Multiple Alignment

Given k>2 sequences, the multiple alignment problem is to pad them out with null characters, `-', so that they all have the same length and to do this in such a way as to optimise some criterion -- minimise a cost or maximise a score.

The most popular choices for specifying the cost (score) function in a mutiple alignment are:

1. All-pairs costs: The multiple alignment is "projected" onto all k×(k-1)/2 possible pairs out of the k sequences, the cost (score) of every such two-way alignment is calculated, and they are all summed.
2. Star costs: A single hypothetical ancestor is assumed connected to each one of the given k sequences by an edge. The minimum possible sum of costs (max score) from the ancestor to each leaf is calculated.
3. Tree-costs: The leaf sequences are related by a phylogenetic tree. The cost is the sum of the costs corresponding to each edge in the tree. The tree can be unrooted or rooted and, especially in the latter case, a "molecular clock" may be assumed, or not. This models the evolutionary process most closely, but a problem is where to get the phylogenetic tree?

The simple alignment algorithm for 2 sequences of length ~n takes O(N²)-time. The corresponding algorithm for k≥3 sequences takes O(N^k)-time. This is infeasible of N is "large" and k is more than a "few" in which case either heuristics or a stochastic search must be used. For example, each internal hypothetical node in an unrooted phylogenetic tree has three neighbours so it is possible to do repeated three-way alignment in either a greedy or a stochastic way. Alternatively a k-way alignment may be "projected" onto any k'<k of those sequences. Therefore, under tree-costs the phylogenetic tree can be "broken" on any edge and the two corresponding sub-alignments of leaves can be realigned in about O(N²)-time. One can either (Gibbs-) sample random alignments or "cool" the process towards an optimal alignment [Allison & Wallace 1994]

• [Recorded data]
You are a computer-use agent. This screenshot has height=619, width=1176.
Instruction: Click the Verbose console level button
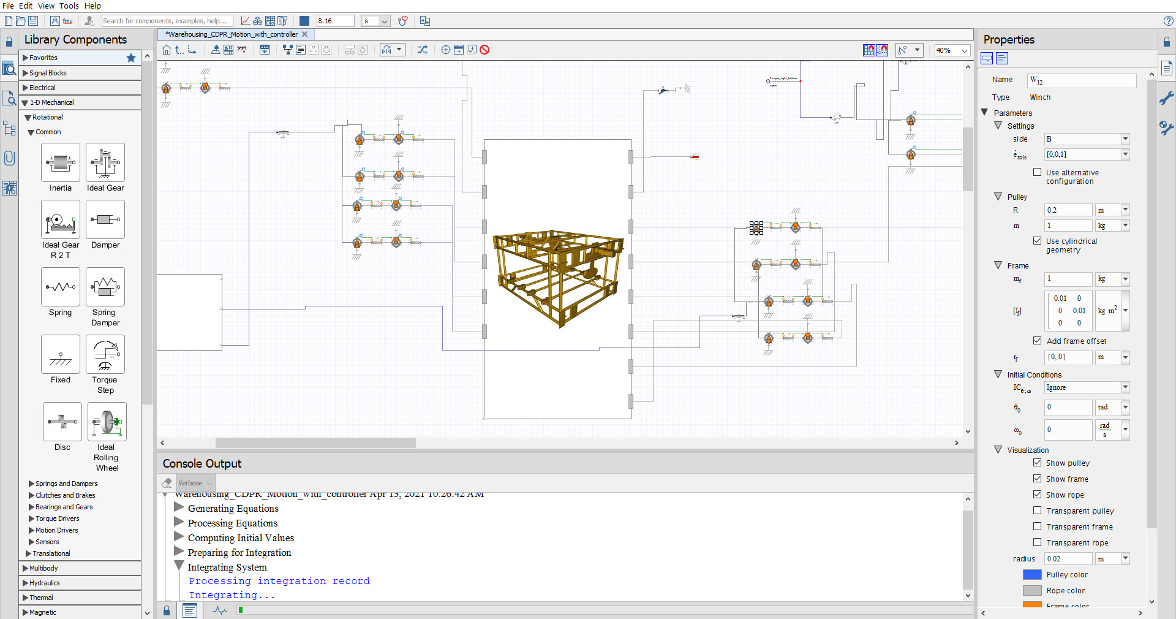tap(195, 483)
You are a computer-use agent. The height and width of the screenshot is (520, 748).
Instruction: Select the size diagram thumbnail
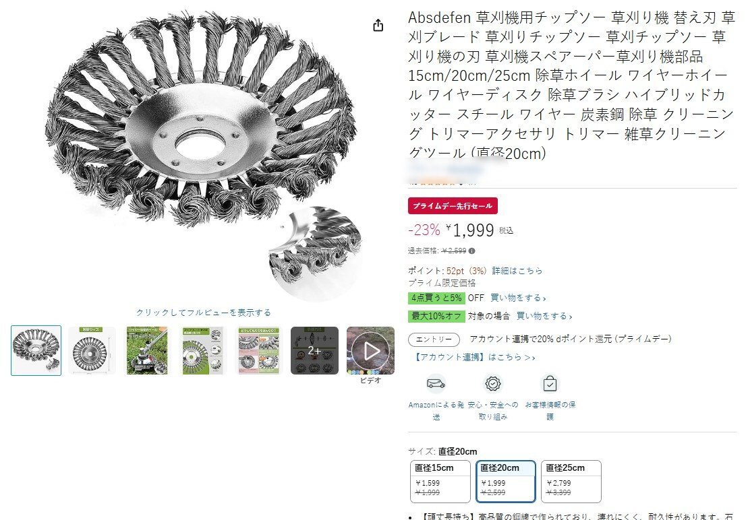point(92,350)
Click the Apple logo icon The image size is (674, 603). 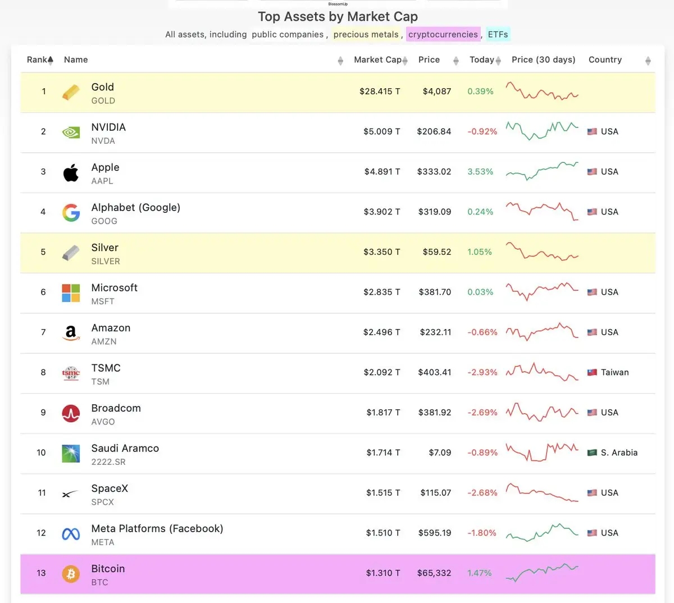[x=71, y=172]
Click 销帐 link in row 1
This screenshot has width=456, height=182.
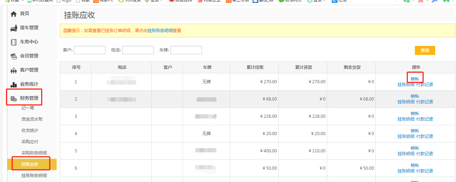tap(415, 79)
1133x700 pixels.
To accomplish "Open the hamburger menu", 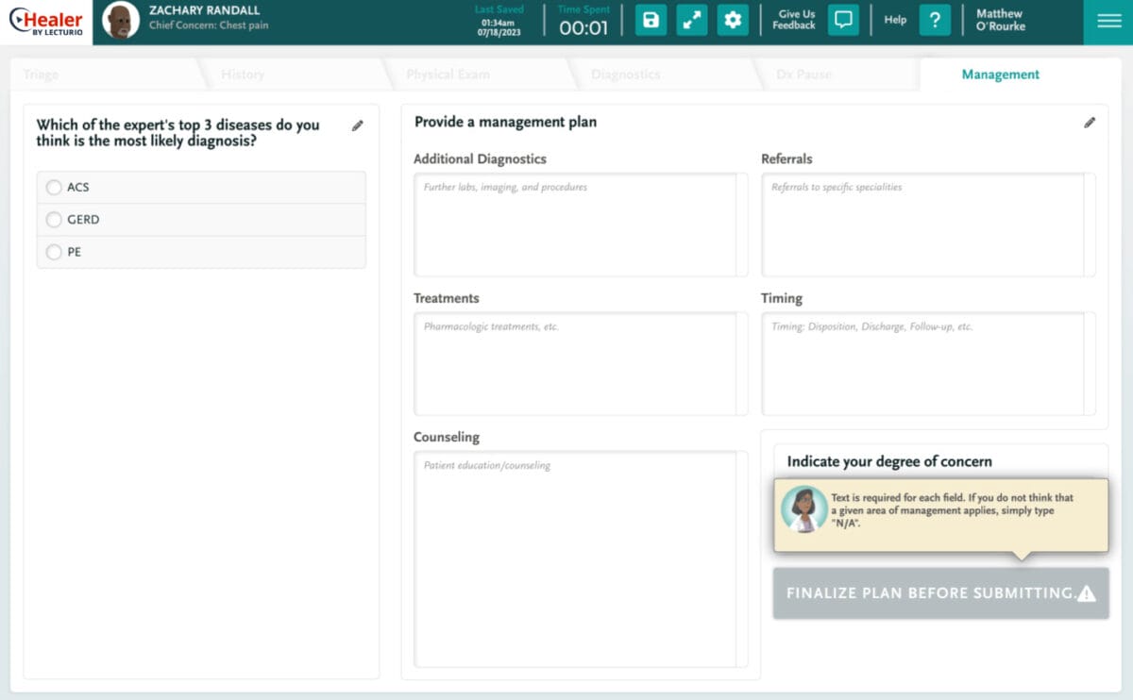I will pos(1108,22).
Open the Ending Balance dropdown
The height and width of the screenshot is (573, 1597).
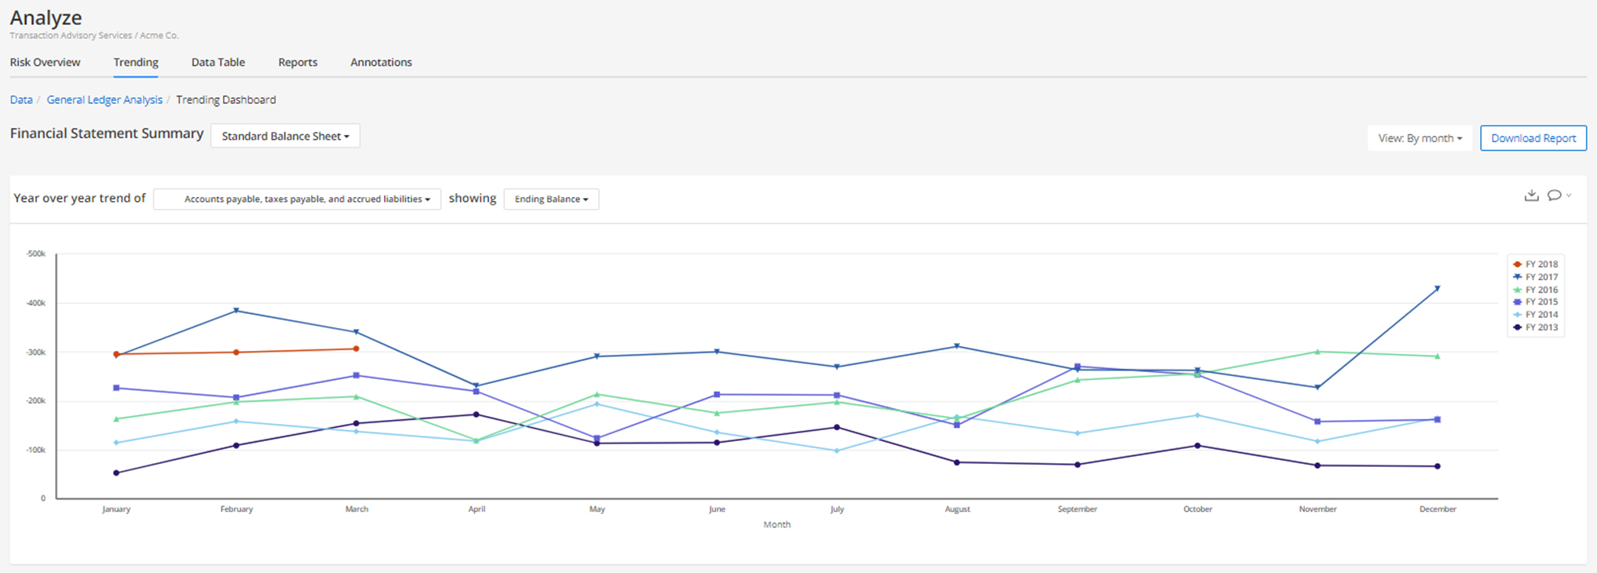click(x=551, y=199)
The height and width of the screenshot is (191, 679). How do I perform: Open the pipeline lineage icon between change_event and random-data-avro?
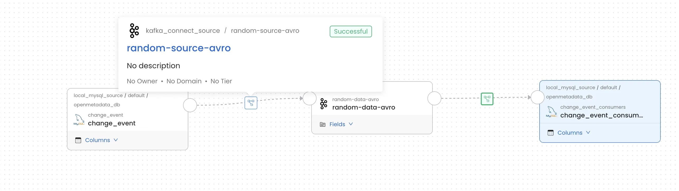point(250,103)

• [Problem A]
In the multiple alignment text, onto how many pairs of sequences is the multiple alignment projected under all-pairs costs?
• [Problem B]
Print the part of the multiple alignment text starting with "3. Tree-costs: The" and going on through "the phylogenetic tree?".
• [Problem C]
According to the multiple alignment text, why can the phylogenetic tree be broken on any edge under tree-costs, with the two sub-alignments realigned separately?

• [Written solution A]
k×(k-1)/2 pairs

• [Written solution B]
3. Tree-costs: The leaf sequences are related by a phylogenetic tree. The cost is the sum of the costs corresponding to each edge in the tree. The tree can be unrooted or rooted and, especially in the latter case, a "molecular clock" may be assumed, or not. This models the evolutionary process most closely, but a problem is where to get the phylogenetic tree?

• [Written solution C]
A k-way alignment can be projected onto any k'<k of its sequences. This lets the tree be broken on any edge under tree-costs. The two corresponding sub-alignments of leaves can then be realigned in about O(N²)-time.